== Records for processing ==
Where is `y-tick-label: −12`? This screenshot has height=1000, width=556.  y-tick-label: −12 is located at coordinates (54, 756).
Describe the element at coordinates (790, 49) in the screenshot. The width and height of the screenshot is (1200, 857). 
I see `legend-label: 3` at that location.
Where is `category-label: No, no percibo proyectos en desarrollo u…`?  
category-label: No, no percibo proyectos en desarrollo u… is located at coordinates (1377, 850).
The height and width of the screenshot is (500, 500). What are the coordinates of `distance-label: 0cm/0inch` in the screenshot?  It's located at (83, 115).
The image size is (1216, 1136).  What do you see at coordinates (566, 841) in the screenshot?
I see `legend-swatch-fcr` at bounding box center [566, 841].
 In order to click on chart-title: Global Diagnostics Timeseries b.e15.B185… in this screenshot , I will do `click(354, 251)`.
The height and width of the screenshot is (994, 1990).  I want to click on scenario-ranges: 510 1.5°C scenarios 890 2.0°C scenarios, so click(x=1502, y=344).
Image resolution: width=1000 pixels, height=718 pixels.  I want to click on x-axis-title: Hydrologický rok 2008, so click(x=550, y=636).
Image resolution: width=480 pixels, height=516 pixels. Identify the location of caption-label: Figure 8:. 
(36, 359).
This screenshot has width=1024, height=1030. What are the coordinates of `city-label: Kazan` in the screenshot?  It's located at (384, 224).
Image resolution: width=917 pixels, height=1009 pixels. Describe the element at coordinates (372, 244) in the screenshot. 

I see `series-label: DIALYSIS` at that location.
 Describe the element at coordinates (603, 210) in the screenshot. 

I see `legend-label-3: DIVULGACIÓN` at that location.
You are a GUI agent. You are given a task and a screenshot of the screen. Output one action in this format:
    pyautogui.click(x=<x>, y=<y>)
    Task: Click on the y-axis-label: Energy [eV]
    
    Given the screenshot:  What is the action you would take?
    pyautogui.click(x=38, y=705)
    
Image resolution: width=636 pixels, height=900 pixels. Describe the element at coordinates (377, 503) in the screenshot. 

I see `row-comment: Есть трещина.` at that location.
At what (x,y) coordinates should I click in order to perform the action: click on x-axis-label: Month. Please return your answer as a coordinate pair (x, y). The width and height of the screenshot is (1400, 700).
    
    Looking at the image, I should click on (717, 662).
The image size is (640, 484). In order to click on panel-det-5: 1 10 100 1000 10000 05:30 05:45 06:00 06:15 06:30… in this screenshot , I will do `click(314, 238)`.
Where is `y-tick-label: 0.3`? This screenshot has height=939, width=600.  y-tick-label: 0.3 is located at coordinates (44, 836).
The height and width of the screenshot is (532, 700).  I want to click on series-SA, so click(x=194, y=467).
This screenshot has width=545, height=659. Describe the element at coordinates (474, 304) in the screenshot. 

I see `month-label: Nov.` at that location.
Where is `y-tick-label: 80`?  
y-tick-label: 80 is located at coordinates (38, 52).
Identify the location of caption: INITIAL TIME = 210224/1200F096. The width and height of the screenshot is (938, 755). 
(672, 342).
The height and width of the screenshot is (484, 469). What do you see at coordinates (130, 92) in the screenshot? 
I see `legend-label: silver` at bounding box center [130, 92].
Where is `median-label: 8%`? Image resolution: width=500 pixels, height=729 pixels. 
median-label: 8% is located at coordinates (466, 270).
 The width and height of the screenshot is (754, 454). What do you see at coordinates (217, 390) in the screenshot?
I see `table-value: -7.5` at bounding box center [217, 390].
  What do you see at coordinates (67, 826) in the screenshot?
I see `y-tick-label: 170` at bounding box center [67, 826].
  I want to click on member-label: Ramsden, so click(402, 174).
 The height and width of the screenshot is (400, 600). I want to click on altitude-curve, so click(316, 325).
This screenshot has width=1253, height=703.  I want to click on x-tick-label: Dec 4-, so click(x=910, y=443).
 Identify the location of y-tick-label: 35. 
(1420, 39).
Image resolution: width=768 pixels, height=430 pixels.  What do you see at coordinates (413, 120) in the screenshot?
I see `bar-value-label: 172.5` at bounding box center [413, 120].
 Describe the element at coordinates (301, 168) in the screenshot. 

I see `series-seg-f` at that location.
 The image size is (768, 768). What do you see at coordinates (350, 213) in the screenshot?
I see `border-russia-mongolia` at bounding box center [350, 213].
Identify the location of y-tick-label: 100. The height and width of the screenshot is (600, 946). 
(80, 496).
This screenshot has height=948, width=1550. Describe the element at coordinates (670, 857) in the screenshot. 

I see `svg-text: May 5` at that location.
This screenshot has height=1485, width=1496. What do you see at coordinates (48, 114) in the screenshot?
===
- _Work task_
Can you print the entire listing above verbatim, every line unchanged?

- _Task solution_
Where is `y-tick-label: −12`? This screenshot has height=1000, width=556.  y-tick-label: −12 is located at coordinates (54, 756).
Describe the element at coordinates (790, 49) in the screenshot. The width and height of the screenshot is (1200, 857). 
I see `legend-label: 3` at that location.
Where is `category-label: No, no percibo proyectos en desarrollo u…`?  
category-label: No, no percibo proyectos en desarrollo u… is located at coordinates (1377, 850).
The height and width of the screenshot is (500, 500). What are the coordinates of `distance-label: 0cm/0inch` in the screenshot?  It's located at (83, 115).
The image size is (1216, 1136).  What do you see at coordinates (566, 841) in the screenshot?
I see `legend-swatch-fcr` at bounding box center [566, 841].
 In order to click on chart-title: Global Diagnostics Timeseries b.e15.B185… in this screenshot , I will do `click(354, 251)`.
The height and width of the screenshot is (994, 1990).  I want to click on scenario-ranges: 510 1.5°C scenarios 890 2.0°C scenarios, so click(x=1502, y=344).
Image resolution: width=1000 pixels, height=718 pixels.  I want to click on x-axis-title: Hydrologický rok 2008, so click(x=550, y=636).
Image resolution: width=480 pixels, height=516 pixels. Identify the location of caption-label: Figure 8:. 
(36, 359).
This screenshot has width=1024, height=1030. What are the coordinates of `city-label: Kazan` in the screenshot?  It's located at (384, 224).
Image resolution: width=917 pixels, height=1009 pixels. Describe the element at coordinates (372, 244) in the screenshot. 

I see `series-label: DIALYSIS` at that location.
 Describe the element at coordinates (603, 210) in the screenshot. 

I see `legend-label-3: DIVULGACIÓN` at that location.
You are a GUI agent. You are given a task and a screenshot of the screen. Output one action in this format:
    pyautogui.click(x=<x>, y=<y>)
    Task: Click on the y-axis-label: Energy [eV]
    
    Given the screenshot:  What is the action you would take?
    pyautogui.click(x=38, y=705)
    
Image resolution: width=636 pixels, height=900 pixels. Describe the element at coordinates (377, 503) in the screenshot. 

I see `row-comment: Есть трещина.` at that location.
At what (x,y) coordinates should I click in order to perform the action: click on x-axis-label: Month. Please return your answer as a coordinate pair (x, y). The width and height of the screenshot is (1400, 700).
    
    Looking at the image, I should click on (717, 662).
The image size is (640, 484). In order to click on panel-det-5: 1 10 100 1000 10000 05:30 05:45 06:00 06:15 06:30… in this screenshot , I will do `click(314, 238)`.
Where is `y-tick-label: 0.3`? This screenshot has height=939, width=600.  y-tick-label: 0.3 is located at coordinates (44, 836).
The height and width of the screenshot is (532, 700).  I want to click on series-SA, so click(x=194, y=467).
This screenshot has width=545, height=659. Describe the element at coordinates (474, 304) in the screenshot. 

I see `month-label: Nov.` at that location.
Where is `y-tick-label: 80`?  
y-tick-label: 80 is located at coordinates (38, 52).
Identify the location of caption: INITIAL TIME = 210224/1200F096. The width and height of the screenshot is (938, 755). 
(672, 342).
The height and width of the screenshot is (484, 469). What do you see at coordinates (130, 92) in the screenshot? 
I see `legend-label: silver` at bounding box center [130, 92].
Where is `median-label: 8%`? Image resolution: width=500 pixels, height=729 pixels. 
median-label: 8% is located at coordinates (466, 270).
 The width and height of the screenshot is (754, 454). What do you see at coordinates (217, 390) in the screenshot?
I see `table-value: -7.5` at bounding box center [217, 390].
  What do you see at coordinates (67, 826) in the screenshot?
I see `y-tick-label: 170` at bounding box center [67, 826].
  I want to click on member-label: Ramsden, so click(402, 174).
 The height and width of the screenshot is (400, 600). I want to click on altitude-curve, so click(316, 325).
This screenshot has width=1253, height=703.  I want to click on x-tick-label: Dec 4-, so click(x=910, y=443).
 Identify the location of y-tick-label: 35. 
(1420, 39).
Image resolution: width=768 pixels, height=430 pixels.  What do you see at coordinates (413, 120) in the screenshot?
I see `bar-value-label: 172.5` at bounding box center [413, 120].
 Describe the element at coordinates (301, 168) in the screenshot. 

I see `series-seg-f` at that location.
 The image size is (768, 768). What do you see at coordinates (350, 213) in the screenshot?
I see `border-russia-mongolia` at bounding box center [350, 213].
Identify the location of y-tick-label: 100. The height and width of the screenshot is (600, 946). 
(80, 496).
This screenshot has height=948, width=1550. Describe the element at coordinates (670, 857) in the screenshot. 

I see `svg-text: May 5` at that location.
This screenshot has height=1485, width=1496. What do you see at coordinates (48, 114) in the screenshot?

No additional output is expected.